Dos frases son muy potentes, que siguen resonando hasta ahora, son:
“Al partir, me permito confiarles un último anhelo: el que se trabaje por crear un clima de verdadero amor y respeto al pobre, porque el pobre es Cristo”.
Y
“A medida que aparezcan las necesidades y dolores de los pobres, que el Hogar de Cristo, que es el conjunto anónimo de chilenos de corazón generoso, busque cómo ayudarlos como se ayudaría al Maestro”.
En nuestros días, somos testigos de nuevos rostros de la pobreza y la exclusión, que demandan renovar las instituciones que nos hemos dado para atender el bien común. Personas en situación de calle o de discapacidad; familias que viven en campamentos; mujeres víctimas de violencia y abandono; niños y adolescentes sin el debido cuidado y protección; inmigrantes que han elegido nuestra patria como hogar, con pocas redes y mucho deseo de aportar.

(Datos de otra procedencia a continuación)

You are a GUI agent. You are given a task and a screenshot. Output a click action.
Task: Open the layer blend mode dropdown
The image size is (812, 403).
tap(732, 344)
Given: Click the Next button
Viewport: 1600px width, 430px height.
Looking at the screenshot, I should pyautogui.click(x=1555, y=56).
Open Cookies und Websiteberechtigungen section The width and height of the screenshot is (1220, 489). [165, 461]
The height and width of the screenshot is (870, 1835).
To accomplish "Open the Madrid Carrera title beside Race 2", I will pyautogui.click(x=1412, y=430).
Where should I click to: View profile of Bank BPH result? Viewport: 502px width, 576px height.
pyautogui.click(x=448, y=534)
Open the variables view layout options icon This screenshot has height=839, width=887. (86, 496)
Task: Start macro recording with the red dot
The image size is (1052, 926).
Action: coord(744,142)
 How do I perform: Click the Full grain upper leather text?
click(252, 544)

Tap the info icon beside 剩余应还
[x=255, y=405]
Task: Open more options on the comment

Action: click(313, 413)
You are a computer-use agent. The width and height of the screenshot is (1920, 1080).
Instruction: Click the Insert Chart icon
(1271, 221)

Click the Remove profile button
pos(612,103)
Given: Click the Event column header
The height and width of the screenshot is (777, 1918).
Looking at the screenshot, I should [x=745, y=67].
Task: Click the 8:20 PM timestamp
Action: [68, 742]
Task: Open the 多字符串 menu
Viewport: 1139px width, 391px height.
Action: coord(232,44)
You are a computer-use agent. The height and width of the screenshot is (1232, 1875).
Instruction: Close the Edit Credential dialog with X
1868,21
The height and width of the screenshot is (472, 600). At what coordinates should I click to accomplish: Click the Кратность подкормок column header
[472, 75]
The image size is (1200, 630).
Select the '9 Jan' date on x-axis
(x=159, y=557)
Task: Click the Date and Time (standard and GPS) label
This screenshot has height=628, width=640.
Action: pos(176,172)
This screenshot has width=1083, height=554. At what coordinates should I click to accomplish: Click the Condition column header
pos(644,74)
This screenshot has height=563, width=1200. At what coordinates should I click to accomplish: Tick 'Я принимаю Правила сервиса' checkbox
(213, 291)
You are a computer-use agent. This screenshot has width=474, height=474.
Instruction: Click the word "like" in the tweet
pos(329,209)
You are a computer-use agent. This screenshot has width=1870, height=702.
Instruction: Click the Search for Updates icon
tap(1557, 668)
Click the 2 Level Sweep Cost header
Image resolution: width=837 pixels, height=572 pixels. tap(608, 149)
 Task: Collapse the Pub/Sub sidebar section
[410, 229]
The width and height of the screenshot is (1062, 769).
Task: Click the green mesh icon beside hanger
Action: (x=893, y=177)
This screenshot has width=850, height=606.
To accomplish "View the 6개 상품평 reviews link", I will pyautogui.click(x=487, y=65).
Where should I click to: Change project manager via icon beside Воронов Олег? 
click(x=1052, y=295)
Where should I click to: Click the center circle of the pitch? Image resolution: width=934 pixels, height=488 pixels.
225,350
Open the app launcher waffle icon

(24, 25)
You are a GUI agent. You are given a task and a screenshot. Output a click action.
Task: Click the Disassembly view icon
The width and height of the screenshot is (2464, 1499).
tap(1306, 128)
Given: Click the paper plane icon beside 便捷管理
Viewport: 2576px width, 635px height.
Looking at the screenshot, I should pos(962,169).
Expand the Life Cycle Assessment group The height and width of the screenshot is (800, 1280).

La convención constitucional está dando sus primeros pasos, dentro de los que se avisara el reconocimiento a distintos grupos que históricamente se han considerado marginados, dañados o excluidos y también en avanzar, en la medida que el crecimiento económico lo permita, al establecimiento de derechos sociales garantizados, al cuidado del agua y del medioambiente y a una mejor calidad de vida en las ciudades, entre tantos otros anhelos. No se trata solo de números, ni de aplicar alguna técnica particular o alguna receta que ha resultado en otra parte. Lo principal es, como anhelaba el padre Hurtado, cuestión de amor y de respeto, de reconocimiento de la honda dignidad de cada persona. Sus anhelos siguen plenamente vigentes.